[Numpy-discussion] Numpy and PEP 343

Thu Mar 2 15:49:11 EST 2006

David M. Cooke wrote:

>eric jones <eric at enthought.com> writes:
>
>  
>
>>Travis Oliphant wrote:
>>
>>    
>>
>>>Weave can still help with the "auto-compilation" of the specific
>>>library for your type.  Ultimately such code will be faster than
>>>NumPy can every be.
>>>      
>>>
>>Yes.  weave.blitz() can be used to do the equivalent of this lazy
>>evaluation for you in many cases without much effort.  For example:
>>
>>import weave
>>from scipy import arange
>>
>>a = arange(1e7)
>>b = arange(1e7)
>>c=2.0*a+3.0*b
>>
>># or with weave
>>weave.blitz("c=2.0*a+3.0*b")
>>
>>As Paul D. mentioned.what Tim outlined is essentially template
>>expressions in C++.  blitz++ (http://www.oonumerics.org/blitz/) is a
>>C++ template expressions library for array operations, and weave.blitz
>>translates a Numeric expression into C++ blitz code.  For the example
>>above on large arrays, you get about a factor of 4 speed up on large
>>arrays. (Notice, the first time you run the example it will be much
>>slower because of compile time.  Use timings from subsequent runs.)
>>
>>C:\temp>weave_time.py
>>Expression: c=2.0*a+3.0*b
>>Numeric: 0.678311899322
>>Weave: 0.162177084984
>>Speed-up: 4.18253848494
>>
>>All this to say, I think weave basically accomplishes what Tim wants
>>with a different mechanism (letting C++ compilers do the optimization
>>instead of writing this optimization at the python level).  It does
>>require a compiler on client machines in its current form (even that
>>can be fixed...), but I think it might prove faster than
>>re-implementing a numeric expression compiler at the python level
>>(though that sounds fun as well).
>>    
>>
>
>I couldn't leave it at that :-), so I wrote my bytecode idea up.
>
>You can grab it at http://arbutus.mcmaster.ca/dmc/software/numexpr-0.1.tar.gz
>
>Here are the performance numbers (note I use 1e6 elements instead of
>1e7)
>
>cookedm at arbutus$ py -c 'import numexpr.timing; numexpr.timing.compare()'
>Expression: b*c+d*e
>numpy: 0.0934900999069
>Weave: 0.0459051132202
>Speed-up of weave over numpy: 2.03659447388
>numexpr: 0.0467489004135
>Speed-up of numexpr over numpy: 1.99983527056
>
>Expression: 2*a+3*b
>numpy: 0.0784019947052
>Weave: 0.0292909860611
>Speed-up of weave over numpy: 2.67665945222
>numexpr: 0.0323888063431
>Speed-up of numexpr over numpy: 2.42065094572
>
>Wow.
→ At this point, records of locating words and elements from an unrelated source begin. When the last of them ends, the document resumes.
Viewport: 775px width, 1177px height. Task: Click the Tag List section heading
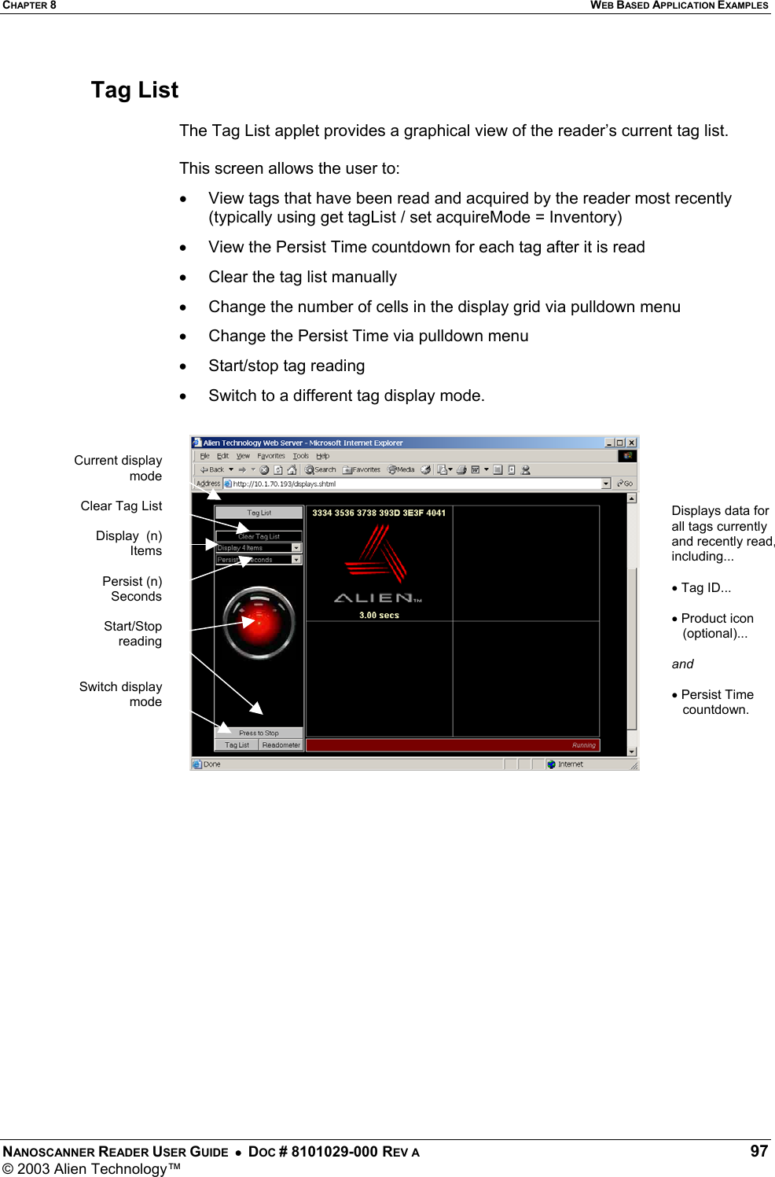point(134,90)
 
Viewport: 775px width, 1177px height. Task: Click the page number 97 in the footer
point(758,1151)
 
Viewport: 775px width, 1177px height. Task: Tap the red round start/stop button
point(259,623)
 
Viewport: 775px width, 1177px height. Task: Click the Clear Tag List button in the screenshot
point(259,536)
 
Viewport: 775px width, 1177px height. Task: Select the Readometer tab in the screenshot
point(281,745)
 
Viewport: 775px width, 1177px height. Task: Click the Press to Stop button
point(259,733)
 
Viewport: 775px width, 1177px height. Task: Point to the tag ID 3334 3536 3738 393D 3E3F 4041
point(379,513)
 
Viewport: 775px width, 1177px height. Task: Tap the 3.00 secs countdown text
point(379,615)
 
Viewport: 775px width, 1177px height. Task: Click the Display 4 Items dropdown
point(259,548)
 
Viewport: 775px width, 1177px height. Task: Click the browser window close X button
point(631,443)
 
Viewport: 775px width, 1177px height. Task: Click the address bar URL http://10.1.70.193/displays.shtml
point(285,484)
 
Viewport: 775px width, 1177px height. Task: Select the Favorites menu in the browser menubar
point(271,456)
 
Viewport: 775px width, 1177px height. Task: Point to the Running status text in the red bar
point(583,745)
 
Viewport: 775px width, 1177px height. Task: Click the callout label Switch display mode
point(121,693)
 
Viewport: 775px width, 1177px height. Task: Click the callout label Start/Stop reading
point(133,633)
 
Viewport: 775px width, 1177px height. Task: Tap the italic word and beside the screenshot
point(682,664)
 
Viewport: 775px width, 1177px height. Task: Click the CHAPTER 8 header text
point(29,6)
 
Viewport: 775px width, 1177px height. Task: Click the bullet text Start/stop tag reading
point(286,366)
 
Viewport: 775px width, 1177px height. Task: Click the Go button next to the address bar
point(625,484)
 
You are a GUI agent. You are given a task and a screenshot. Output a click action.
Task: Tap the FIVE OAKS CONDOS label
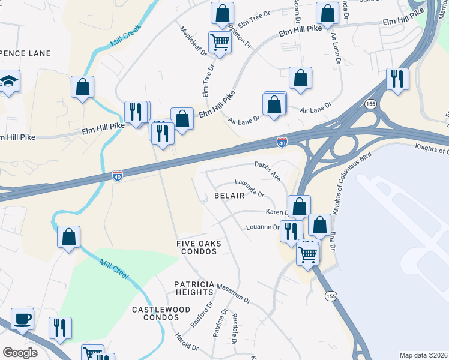click(x=199, y=247)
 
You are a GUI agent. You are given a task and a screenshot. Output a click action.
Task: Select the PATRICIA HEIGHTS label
click(x=194, y=287)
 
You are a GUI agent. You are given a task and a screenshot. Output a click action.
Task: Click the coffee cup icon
click(x=23, y=319)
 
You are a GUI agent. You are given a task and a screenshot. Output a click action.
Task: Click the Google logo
click(x=20, y=353)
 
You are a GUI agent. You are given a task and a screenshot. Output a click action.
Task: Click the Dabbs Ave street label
click(x=268, y=170)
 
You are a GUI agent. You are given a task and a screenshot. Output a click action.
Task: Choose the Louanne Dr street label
click(x=263, y=227)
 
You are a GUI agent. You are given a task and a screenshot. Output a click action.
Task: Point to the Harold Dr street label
click(x=187, y=343)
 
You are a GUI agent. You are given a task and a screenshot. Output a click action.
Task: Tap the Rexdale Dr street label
click(x=235, y=329)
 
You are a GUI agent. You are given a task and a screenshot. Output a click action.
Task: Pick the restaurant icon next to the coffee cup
click(x=60, y=328)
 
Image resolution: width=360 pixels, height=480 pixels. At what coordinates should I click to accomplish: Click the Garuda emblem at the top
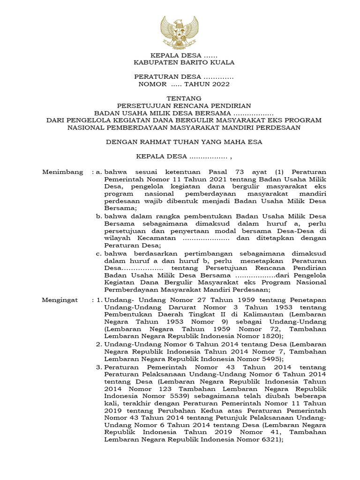pos(180,33)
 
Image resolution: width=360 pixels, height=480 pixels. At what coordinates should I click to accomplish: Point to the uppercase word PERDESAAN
pos(280,127)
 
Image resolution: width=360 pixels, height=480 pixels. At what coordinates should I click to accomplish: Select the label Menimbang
pos(63,172)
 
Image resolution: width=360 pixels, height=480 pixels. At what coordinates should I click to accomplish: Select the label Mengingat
pos(60,300)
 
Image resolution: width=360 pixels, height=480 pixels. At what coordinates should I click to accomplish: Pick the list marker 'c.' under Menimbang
pos(99,253)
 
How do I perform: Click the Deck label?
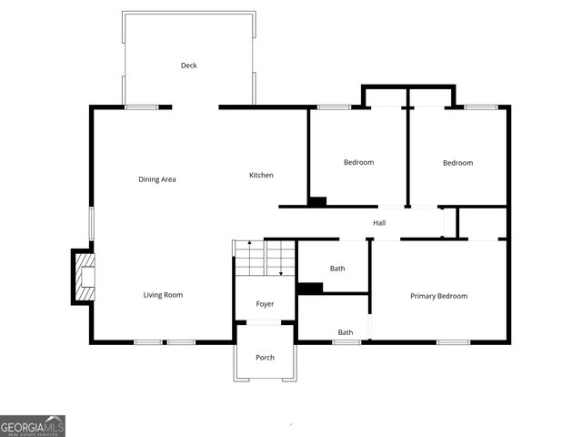coord(188,66)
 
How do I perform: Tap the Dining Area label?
coord(157,179)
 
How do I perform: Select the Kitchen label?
coord(262,175)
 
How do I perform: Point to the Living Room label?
coord(163,295)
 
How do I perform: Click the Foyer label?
coord(265,304)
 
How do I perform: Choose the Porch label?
coord(265,358)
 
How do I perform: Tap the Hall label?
coord(379,223)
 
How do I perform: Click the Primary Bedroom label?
coord(438,296)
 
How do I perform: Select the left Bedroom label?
coord(358,163)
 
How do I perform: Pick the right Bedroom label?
coord(457,163)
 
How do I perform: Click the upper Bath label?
coord(337,269)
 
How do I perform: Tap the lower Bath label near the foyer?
coord(346,332)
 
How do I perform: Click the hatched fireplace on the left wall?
coord(84,278)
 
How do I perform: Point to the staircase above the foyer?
coord(266,258)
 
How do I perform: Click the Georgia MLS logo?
coord(33,426)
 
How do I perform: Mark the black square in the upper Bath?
coord(310,289)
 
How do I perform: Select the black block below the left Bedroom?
coord(316,201)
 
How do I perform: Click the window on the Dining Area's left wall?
coord(91,224)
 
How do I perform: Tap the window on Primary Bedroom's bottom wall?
coord(453,342)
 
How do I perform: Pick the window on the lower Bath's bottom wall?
coord(346,342)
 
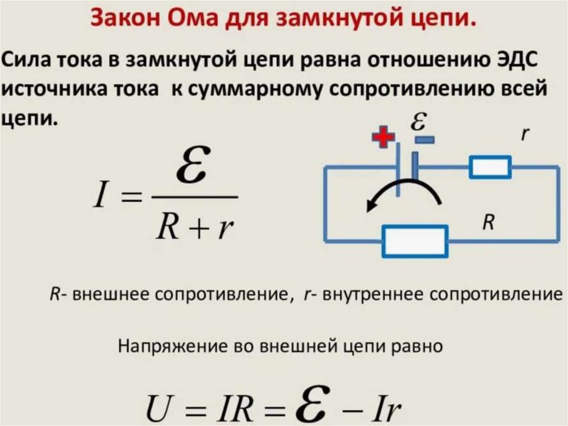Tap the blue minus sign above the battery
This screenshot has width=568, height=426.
tap(424, 139)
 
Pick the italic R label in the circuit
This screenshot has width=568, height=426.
tap(488, 223)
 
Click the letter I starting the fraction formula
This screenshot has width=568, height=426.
tap(99, 198)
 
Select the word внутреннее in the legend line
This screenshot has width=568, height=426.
tap(365, 294)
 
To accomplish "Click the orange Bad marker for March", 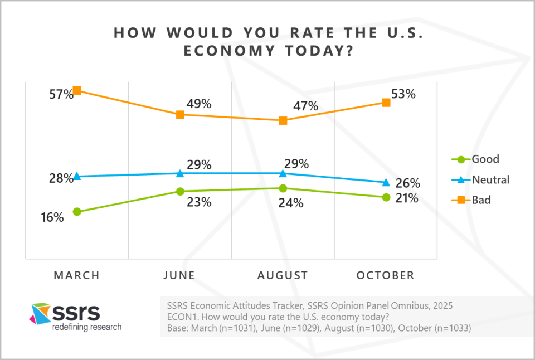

On par with weave.blitz, and no C++ compiler!!! :-)
>  
>
That's awesome! I was also tempted by this, but I never got beyond 
prototyping some stuff in Python.

>You use it like this:
>
>from numexpr import numexpr
>
>func = numexpr("2*a+3*b")
>
>a = arange(1e6)
>b = arange(1e6)
>c = func(a, b)
>  
>
Does this just uses the order that variable are initially used in the 
expression to determine the input order? I'm not sure I like that. It is 
very convenient for simple expressions though.

>Alternatively, you can use it like weave.blitz, like this:
>
>from numexpr import evaluate
>
>a = arange(1e6)
>b = arange(1e6)
>c = evaluate("2*a+3*b")
>  
>
That's pretty sweet. And I see that you cache the expressions, so it 
should be pretty fast if you need to loop.

[snip details]

>If people think it's useful enough, I can check it into scipy's sandbox.
>  
>
Definitely check it in. It won't compile here with VC7, but I'll see if 
I can figure out why.

This is probably thinking two far ahead, but an interesting thing to try 
would be adding conditional expressions:

c = evaluate("(2*a + b) if (a > b) else (2*b + a)")

If that could be made to work, and work fast, it would save both memory 
and time in those cases where you have to vary the computation based on 
the value. At present I end up computing the full arrays for each case 
and then choosing which result to use based on a mask, so it takes three 
times as much space as doing it element by element.

-tim